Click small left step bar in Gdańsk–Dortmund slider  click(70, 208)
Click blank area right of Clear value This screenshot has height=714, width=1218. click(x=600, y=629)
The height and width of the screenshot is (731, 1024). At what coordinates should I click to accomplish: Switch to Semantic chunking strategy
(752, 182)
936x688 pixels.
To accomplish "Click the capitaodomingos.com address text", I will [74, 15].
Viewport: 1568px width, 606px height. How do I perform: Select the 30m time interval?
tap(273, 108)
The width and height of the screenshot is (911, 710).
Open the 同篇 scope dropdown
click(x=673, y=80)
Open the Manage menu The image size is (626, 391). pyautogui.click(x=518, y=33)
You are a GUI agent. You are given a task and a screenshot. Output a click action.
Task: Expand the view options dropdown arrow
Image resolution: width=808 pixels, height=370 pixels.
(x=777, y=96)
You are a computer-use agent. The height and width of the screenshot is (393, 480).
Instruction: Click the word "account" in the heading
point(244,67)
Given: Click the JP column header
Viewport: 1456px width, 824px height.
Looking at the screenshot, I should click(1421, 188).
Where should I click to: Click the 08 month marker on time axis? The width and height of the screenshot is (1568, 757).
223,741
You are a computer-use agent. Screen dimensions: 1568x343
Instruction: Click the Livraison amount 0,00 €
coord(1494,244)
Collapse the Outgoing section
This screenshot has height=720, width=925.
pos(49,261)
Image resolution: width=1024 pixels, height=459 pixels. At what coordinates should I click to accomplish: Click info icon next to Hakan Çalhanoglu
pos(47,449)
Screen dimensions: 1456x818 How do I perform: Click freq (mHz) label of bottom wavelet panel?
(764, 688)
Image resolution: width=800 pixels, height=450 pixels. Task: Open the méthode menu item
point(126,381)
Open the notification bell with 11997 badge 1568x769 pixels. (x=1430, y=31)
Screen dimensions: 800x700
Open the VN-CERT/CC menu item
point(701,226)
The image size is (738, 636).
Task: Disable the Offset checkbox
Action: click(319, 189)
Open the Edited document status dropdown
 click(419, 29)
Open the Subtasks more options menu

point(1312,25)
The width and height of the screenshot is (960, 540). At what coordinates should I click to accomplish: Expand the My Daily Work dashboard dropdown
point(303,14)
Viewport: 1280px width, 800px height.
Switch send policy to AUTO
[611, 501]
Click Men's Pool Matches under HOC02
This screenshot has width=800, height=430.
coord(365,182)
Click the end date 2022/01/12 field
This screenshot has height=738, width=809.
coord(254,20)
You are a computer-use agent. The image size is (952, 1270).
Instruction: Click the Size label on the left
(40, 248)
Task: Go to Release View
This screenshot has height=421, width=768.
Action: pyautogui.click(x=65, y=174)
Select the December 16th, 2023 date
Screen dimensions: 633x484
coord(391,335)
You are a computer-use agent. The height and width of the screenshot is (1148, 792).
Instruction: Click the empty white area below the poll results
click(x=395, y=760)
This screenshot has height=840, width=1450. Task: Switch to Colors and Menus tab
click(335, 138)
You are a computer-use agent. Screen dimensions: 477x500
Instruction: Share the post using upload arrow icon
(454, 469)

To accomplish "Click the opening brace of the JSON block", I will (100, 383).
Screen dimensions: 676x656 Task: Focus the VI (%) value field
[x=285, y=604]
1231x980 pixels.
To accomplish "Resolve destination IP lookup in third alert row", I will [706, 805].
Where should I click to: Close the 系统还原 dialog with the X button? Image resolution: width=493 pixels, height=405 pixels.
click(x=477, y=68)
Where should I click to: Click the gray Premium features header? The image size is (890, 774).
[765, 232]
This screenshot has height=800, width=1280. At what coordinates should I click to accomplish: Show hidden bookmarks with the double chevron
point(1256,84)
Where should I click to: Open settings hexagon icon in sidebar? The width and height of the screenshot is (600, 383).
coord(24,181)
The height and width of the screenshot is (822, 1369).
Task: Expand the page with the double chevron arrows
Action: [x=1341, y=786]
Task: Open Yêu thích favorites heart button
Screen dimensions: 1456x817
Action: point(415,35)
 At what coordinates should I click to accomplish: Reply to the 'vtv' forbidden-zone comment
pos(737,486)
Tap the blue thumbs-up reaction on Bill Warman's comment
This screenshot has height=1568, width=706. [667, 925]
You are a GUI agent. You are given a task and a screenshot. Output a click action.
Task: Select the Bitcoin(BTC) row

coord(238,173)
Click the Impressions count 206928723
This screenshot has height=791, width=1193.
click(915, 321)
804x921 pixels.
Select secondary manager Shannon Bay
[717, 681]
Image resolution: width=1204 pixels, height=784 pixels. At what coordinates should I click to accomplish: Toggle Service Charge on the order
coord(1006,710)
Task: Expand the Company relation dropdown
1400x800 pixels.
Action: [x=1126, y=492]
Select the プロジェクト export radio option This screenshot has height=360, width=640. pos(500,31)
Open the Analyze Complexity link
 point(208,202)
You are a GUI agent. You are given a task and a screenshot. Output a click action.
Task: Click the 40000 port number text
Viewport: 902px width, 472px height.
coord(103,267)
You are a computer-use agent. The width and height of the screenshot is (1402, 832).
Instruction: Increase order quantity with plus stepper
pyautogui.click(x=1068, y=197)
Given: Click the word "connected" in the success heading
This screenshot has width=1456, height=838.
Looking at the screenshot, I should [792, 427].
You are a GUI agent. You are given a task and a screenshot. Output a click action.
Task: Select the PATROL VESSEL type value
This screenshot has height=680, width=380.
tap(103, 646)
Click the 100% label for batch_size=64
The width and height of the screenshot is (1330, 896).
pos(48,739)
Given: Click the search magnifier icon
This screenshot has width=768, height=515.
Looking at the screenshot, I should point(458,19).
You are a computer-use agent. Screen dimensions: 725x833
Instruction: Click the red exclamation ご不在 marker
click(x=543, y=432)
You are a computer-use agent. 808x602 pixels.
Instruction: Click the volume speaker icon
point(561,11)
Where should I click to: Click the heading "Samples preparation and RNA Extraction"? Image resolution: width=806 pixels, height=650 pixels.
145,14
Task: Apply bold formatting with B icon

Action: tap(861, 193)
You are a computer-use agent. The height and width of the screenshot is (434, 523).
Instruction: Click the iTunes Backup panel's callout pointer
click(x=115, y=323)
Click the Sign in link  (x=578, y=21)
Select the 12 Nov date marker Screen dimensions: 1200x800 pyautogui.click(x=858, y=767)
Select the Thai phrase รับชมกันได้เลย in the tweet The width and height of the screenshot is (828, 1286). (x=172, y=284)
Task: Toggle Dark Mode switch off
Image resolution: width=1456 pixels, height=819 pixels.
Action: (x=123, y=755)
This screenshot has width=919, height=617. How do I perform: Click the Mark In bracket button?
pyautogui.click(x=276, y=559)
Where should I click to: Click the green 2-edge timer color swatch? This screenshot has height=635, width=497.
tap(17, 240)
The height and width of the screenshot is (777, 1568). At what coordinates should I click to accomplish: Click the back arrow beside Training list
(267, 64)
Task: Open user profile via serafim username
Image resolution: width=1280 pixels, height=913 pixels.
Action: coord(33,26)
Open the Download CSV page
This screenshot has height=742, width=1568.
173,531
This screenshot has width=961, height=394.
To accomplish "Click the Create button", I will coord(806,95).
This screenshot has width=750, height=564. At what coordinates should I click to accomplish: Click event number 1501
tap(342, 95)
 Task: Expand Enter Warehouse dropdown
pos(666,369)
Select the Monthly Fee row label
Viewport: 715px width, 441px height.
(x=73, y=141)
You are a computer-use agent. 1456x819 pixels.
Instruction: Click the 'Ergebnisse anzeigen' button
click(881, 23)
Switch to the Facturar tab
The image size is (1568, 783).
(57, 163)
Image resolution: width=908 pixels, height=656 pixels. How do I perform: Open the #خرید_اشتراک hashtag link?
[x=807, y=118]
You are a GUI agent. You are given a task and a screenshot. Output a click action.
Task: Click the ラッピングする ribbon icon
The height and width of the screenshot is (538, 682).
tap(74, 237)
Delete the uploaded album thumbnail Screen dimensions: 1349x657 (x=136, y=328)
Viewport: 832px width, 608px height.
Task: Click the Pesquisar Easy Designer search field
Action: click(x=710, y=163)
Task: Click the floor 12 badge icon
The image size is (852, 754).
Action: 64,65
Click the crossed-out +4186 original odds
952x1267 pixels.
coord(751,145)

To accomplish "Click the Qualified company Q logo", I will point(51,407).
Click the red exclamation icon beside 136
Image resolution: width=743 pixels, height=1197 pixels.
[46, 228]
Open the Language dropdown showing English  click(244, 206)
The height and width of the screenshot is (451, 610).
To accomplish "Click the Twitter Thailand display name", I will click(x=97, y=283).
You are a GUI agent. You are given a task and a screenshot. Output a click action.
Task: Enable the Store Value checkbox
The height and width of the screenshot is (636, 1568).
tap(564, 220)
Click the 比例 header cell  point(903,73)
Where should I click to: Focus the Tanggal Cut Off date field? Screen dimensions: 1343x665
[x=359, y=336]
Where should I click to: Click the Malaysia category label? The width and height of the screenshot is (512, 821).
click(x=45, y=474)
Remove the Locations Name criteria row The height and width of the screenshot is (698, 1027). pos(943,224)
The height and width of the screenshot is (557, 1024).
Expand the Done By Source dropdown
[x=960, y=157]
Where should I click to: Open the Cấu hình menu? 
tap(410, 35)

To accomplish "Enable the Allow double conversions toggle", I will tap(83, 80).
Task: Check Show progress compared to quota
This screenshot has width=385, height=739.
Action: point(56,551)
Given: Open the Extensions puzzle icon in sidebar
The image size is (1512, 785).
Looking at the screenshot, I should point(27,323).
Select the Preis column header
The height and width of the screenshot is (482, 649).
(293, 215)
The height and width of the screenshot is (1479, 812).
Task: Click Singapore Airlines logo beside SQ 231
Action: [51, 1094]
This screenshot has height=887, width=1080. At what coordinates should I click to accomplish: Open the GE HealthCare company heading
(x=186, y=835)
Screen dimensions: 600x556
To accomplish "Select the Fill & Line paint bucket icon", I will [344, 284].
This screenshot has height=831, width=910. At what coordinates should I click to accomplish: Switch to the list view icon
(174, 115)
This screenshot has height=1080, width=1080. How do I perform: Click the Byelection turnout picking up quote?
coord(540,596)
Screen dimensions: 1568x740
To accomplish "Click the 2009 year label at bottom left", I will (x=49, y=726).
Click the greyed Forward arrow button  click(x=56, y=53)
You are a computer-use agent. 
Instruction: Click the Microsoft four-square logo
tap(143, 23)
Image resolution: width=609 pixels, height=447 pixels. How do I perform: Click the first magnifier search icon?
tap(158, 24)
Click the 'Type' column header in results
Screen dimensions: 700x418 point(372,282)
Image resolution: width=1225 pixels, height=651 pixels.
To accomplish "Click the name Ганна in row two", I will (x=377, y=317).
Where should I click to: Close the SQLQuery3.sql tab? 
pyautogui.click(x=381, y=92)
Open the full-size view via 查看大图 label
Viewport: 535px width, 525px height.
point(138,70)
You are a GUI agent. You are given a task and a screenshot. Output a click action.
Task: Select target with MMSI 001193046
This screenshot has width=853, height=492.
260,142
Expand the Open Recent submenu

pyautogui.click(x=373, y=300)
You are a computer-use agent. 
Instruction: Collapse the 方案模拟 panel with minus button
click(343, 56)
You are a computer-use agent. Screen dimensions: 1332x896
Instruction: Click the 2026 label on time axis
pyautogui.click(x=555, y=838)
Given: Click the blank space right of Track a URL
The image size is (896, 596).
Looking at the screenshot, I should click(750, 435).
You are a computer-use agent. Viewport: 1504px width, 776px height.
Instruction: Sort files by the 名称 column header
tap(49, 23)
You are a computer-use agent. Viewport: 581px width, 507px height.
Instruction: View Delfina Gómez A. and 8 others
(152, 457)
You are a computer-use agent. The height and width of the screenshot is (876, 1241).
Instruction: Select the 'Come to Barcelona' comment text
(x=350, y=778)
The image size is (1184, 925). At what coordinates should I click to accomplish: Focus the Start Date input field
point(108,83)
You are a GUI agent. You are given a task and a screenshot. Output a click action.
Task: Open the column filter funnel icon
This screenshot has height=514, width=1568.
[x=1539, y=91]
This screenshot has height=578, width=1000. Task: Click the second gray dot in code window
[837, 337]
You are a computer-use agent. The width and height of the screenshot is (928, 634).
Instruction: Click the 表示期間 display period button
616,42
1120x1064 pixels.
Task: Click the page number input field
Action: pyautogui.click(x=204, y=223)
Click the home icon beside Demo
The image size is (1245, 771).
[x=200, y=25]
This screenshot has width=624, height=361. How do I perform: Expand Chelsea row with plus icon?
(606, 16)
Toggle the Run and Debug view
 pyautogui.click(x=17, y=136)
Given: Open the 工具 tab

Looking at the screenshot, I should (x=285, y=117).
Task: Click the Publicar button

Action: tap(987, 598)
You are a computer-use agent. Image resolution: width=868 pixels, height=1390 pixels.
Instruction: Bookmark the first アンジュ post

- Task objective
In the listing, find every line with the word "badge" and return it.

- The answer
Open the notification bell with 11997 badge 1568x769 pixels. (x=1430, y=31)
Task: Click the floor 12 badge icon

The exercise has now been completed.